Friday, January 18, 2013

Born free and looking for justice: What “justice” means to me



 Won't you help to sing
This songs of freedom-
'Cause all I ever have:
Redemption songs;
Redemption songs;
Redemption songs.

Bob Marley

I wish I knew how
It would feel to be free
I wish that I could break
All the chains holding me
I wish I could say
All the things that I'd like to say
Say 'em loud say 'em clear
For the whole round world to hear

Nina Simone

Here I am, born after the so-called modern Civil Rights Movement. Here I am, a part of a generation that is close (in time) to this movement for justice; but most of my living “in” the Movement is done via readings and watching documentaries. Here I am a so-called beneficiary of the Civil Rights Movement. I stand in front of a college classroom, me a Black woman, an immigrant Black woman, a Black woman only a few generations past slavery and indentured servitude, as a college professor. Here I am the mother of a teen daughter who lives in a world that tells her that there is no racism. She is told this “lie” of post-racalism because for example, she does not see the possibility of herself in older Black women as there are no Black female teachers (or males for that matter) at her school. How then do I understand justice? How does my social identity and the context within which I reside shape my understandings of justice and freedom?

March on Washington


As a child, growing up in Barbados, I was fed a steady diet of Bob Marley. To this day, my mother owns every Bob Marley record. I can fondly remember me singing along to “Get up Stand up”, and “No woman, No Cry”. I am the point where I simply hear a few opening bars of a Marley song and I can start singing. I didn’t know that Marley’s music was about social justice. As a child, I didn’t know of or fully appreciate my mother’s commitment to justice. Marley’s music was simply something that was a part of our lives. Here commitment to social justice was simply a part of our lives. Then at the age of 16 I migrated to the US to attend college. At the age of 21, while in graduate school, I had an experience that reminded me of my so-called space in society. I was walking one morning and out ran a lady yelling “Nigger, Nigger.” She was clutching her robe and dressed in her house slippers. The anger I felt after this experience, coupled with the isolation I felt in higher education in general, left me wondering if there was ever a space for me in society. My experiences in higher education exposed me to racism and injustices in a way that I had not experienced before.

The injustices I experienced challenged my understanding of freedom. However, those songs my mother poured into me and that sense of self my parents cultivated served as the foundation for my response to the injustices I experienced. I didn’t always know how to name my experiences and how I wanted to respond to them. But the lyrics of Bob Marley, among others, and the teachings of my parents helped me to see my experiences as part of what I eventually learned was structural and institutional racism, sexism, and classism.

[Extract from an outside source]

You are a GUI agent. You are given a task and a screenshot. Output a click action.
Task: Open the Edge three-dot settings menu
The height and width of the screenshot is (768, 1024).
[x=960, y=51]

The words of my teachers and of random strangers caused anger; but they also prompted me to dig deeper into understanding intersectionality and justice.

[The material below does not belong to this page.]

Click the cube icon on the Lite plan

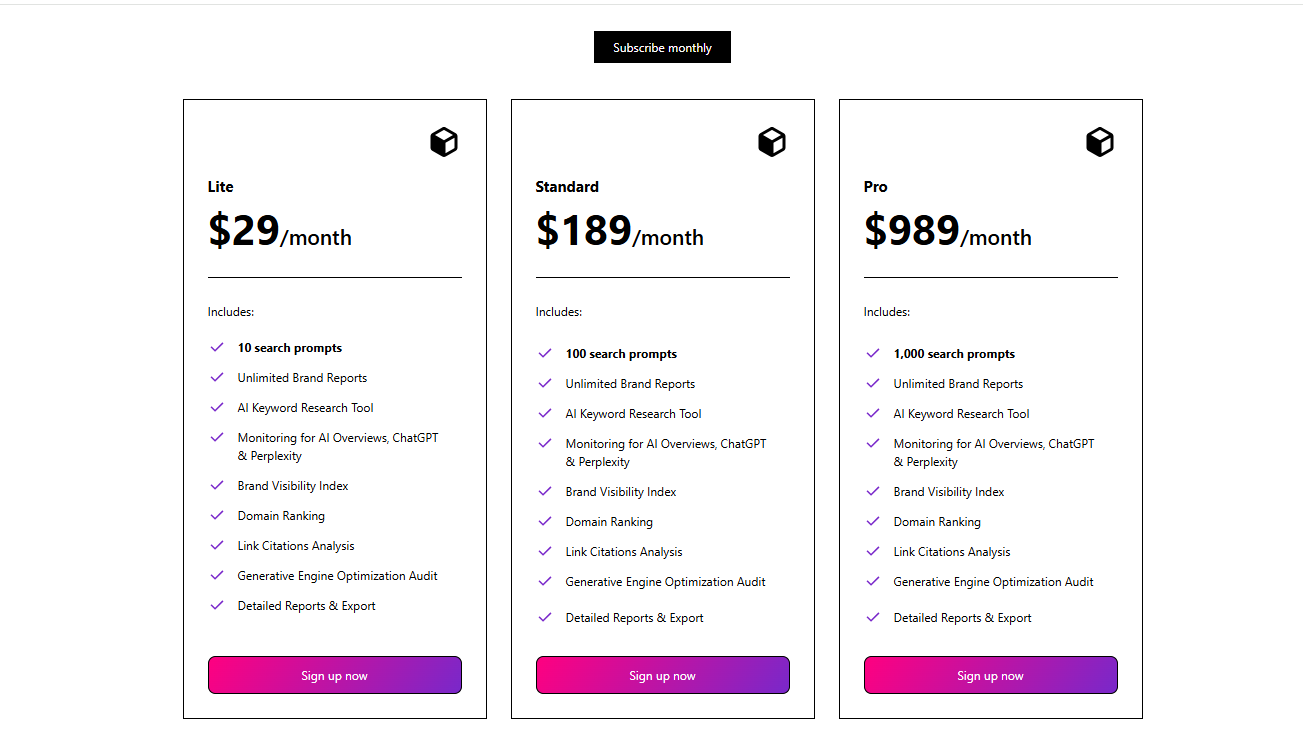443,142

The legacy of Black women, known and un-known to me, served as my “drinking gourd”. What is it that Black women sing about when they sing spirituals, the blues…? What is that yearning in their voice? It is a yearning to be free.

My digging led me to the likes of Nina Simone, to the works of Audre Lorde, Zora Neal Hurston, and Langston Hughes among others. I found the writings of Black women such as the Combahee River Collective, Dorothy Roberts, Nikol Alexander-Floyd and Beverly Guy-Sheftall. These women gave me a home for my raced-gendered-classed experiences. Through these various voices I have come to define a notion of justice.

Justice involves critically analyzing how the intersection of race, class, gender and sexuality work to constrain access, life choices, and understandings of self. Justice is not only about critical assessment of these intersecting oppressive structures; it is also about defining “my” reality. Although I use the term “my” I recognize that “my” incorporates all members of my larger community—those who are not free.

My struggle for justice is an on-going process. At this stage of my life I am confronted with teaching my teen daughter about justice—social, economic, cultural and political. My challenge stems from, in part that unlike me she is being raised in a majority environment—one that espouses a notion of color-blindness. She is one of two Black girls in her class. The irony of this color-blind ideology is that racism and the racial order is often hidden in plain sight. Injustice remains unchallenged as a result of silence. There is no community available for me to ground my daughter in—a community that reaffirms her Blackness in the way that I had as a child growing up in Barbados. That is just a part of the problem. Culturally she’s inundated with notions of beauty that often render her invisible. My attempts to counter the dominant narratives she confronts is often met with silence, mis-understanding, or a type of sympathy but very little action to actually change the environment in a critically manner. 

Often I’m left singing the words of Nina Simone, “I wish I knew how to be free”. I wish that I knew how it is for my daughters, biological and non-biological, to be free. Until then there is no justice.